Continue the biography of Sir Edward Herbert Bunbury, writing what follows its final sentence.

Start of Document excerpt

Sir Edward Herbert Bunbury, 9th Baronet (8 July 1811 – 5 March 1895), known as Edward Bunbury until 1886, was an English Barrister and a British Liberal Party politician.

Biography
Bunbury was the second son of Sir Henry Bunbury, 7th Baronet, and the grandson of Henry Bunbury; his mother was Louisa Emilia Fox, daughter of Henry Edward Fox. He was educated at Trinity College, Cambridge. He was called to the bar by the Inner Temple in 1841.

In 1847 Bunbury was elected to the House of Commons for Bury St Edmunds, a seat he held until 1852. In 1886, he succeeded his elder brother in the baronetcy.

Bunbury died of pneumonia in March 1895, aged 83. He never married and was succeeded in the baronetcy by his nephew, Charles.

End of Document excerpt
Start of Data entries

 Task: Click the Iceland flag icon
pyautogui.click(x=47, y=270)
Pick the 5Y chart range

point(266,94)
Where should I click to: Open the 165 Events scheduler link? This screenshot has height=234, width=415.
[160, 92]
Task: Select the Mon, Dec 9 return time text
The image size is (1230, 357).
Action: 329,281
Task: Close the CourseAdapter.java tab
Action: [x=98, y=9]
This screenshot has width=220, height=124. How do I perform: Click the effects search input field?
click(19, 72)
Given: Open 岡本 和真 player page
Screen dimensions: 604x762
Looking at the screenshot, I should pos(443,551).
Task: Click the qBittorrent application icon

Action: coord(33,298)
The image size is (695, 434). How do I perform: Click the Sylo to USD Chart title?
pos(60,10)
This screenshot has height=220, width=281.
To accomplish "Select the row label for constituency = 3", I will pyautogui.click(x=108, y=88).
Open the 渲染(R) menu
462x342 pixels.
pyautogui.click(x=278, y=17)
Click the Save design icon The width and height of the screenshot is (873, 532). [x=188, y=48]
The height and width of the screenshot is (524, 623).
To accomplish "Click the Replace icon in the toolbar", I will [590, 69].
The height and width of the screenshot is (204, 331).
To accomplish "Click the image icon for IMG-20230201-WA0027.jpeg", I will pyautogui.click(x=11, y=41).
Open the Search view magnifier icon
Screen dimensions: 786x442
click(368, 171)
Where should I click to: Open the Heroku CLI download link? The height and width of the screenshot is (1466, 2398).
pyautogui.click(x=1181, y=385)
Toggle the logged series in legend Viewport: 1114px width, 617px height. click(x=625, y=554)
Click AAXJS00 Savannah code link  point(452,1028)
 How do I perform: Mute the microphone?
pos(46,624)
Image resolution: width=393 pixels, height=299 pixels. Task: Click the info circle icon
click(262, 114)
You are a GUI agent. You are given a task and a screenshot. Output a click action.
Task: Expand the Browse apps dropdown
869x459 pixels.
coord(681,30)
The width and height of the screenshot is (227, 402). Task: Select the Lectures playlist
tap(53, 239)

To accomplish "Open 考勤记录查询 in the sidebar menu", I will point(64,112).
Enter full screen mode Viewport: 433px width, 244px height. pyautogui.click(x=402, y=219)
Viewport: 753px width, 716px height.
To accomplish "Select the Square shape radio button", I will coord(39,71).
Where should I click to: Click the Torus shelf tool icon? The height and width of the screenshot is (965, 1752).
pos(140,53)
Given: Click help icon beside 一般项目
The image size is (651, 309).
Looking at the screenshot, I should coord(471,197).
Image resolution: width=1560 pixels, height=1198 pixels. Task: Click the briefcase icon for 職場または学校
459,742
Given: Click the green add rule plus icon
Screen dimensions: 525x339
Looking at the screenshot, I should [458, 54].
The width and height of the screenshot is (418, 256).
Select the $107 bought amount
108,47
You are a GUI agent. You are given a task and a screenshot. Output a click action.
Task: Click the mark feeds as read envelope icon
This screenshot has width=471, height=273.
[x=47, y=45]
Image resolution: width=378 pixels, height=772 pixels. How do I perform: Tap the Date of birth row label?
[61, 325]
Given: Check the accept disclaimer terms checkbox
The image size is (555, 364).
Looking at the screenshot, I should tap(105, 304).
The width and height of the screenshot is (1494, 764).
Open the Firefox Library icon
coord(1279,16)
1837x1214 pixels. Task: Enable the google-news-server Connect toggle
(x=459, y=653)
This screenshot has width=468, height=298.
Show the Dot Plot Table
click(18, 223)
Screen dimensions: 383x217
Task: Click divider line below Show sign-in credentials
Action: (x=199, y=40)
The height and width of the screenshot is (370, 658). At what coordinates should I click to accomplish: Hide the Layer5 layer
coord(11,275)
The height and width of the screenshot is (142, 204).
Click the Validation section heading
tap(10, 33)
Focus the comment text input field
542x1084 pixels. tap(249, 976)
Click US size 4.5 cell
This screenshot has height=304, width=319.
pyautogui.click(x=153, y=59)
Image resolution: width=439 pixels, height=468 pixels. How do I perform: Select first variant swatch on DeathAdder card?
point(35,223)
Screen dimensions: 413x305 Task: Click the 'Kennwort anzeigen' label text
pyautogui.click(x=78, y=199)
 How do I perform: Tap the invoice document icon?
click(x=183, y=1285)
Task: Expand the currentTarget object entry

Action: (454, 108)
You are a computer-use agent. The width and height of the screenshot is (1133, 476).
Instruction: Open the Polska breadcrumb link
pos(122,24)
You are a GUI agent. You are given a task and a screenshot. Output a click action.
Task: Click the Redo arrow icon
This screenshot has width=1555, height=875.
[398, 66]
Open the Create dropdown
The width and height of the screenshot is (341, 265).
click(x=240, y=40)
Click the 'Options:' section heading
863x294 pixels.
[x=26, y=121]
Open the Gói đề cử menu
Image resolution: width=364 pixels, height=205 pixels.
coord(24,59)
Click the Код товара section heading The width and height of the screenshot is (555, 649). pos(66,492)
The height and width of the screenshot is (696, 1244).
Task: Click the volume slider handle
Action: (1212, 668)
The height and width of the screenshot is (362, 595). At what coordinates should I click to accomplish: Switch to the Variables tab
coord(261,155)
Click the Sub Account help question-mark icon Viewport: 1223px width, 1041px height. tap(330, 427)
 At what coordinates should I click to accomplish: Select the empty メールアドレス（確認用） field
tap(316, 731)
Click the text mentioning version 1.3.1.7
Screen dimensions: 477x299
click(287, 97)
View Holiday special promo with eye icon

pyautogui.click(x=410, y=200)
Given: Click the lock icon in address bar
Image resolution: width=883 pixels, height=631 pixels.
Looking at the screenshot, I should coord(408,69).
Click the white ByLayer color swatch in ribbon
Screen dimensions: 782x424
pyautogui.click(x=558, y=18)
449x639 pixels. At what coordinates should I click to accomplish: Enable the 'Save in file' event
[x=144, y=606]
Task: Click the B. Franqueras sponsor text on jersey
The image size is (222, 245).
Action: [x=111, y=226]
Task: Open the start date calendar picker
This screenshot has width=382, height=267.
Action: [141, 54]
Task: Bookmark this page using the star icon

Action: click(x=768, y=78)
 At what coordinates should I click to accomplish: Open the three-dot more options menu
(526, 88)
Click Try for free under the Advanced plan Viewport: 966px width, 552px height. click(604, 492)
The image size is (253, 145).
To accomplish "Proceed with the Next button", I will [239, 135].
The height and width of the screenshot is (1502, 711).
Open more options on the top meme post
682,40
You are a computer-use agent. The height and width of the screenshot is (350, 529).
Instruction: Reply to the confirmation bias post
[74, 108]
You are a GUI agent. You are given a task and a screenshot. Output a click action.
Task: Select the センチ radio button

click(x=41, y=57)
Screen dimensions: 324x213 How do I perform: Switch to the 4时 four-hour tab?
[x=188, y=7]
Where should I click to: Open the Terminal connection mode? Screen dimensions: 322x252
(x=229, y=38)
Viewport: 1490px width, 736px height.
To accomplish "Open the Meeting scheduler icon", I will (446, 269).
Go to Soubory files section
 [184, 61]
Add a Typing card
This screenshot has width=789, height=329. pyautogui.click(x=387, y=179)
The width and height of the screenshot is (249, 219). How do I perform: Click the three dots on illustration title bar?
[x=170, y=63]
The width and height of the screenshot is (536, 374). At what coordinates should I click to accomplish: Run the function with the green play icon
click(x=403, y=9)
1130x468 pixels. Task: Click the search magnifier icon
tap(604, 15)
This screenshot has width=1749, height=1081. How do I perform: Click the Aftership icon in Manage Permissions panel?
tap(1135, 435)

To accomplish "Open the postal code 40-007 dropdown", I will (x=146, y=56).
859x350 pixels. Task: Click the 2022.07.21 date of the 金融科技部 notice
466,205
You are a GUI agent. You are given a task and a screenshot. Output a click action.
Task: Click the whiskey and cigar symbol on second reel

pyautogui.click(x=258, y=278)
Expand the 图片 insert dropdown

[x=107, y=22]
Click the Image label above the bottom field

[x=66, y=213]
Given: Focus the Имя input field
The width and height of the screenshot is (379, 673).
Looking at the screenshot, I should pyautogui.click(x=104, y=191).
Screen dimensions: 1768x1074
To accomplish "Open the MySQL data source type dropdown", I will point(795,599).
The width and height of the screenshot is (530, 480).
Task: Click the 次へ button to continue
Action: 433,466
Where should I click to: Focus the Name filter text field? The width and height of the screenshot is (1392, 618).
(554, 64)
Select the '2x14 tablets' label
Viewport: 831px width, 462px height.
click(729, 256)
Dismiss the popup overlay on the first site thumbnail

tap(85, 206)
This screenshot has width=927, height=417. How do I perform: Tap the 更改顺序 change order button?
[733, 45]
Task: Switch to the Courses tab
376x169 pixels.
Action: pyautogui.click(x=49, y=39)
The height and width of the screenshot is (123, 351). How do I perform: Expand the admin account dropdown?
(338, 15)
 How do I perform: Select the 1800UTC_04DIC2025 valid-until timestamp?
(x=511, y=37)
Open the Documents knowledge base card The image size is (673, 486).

End of Data entries

* _Response for this exercise_:
Work

Bunbury's two-volume history of ancient geography published in 1879 is the first modern work in English which treats the textual sources with any sophistication.
  
He was also a contributing author to the Dictionary of Greek and Roman Geography (1854–57), and to a number of other reference works. Samuel Sharpe thought Bunbury had plagiarised his work on the Ptolemies.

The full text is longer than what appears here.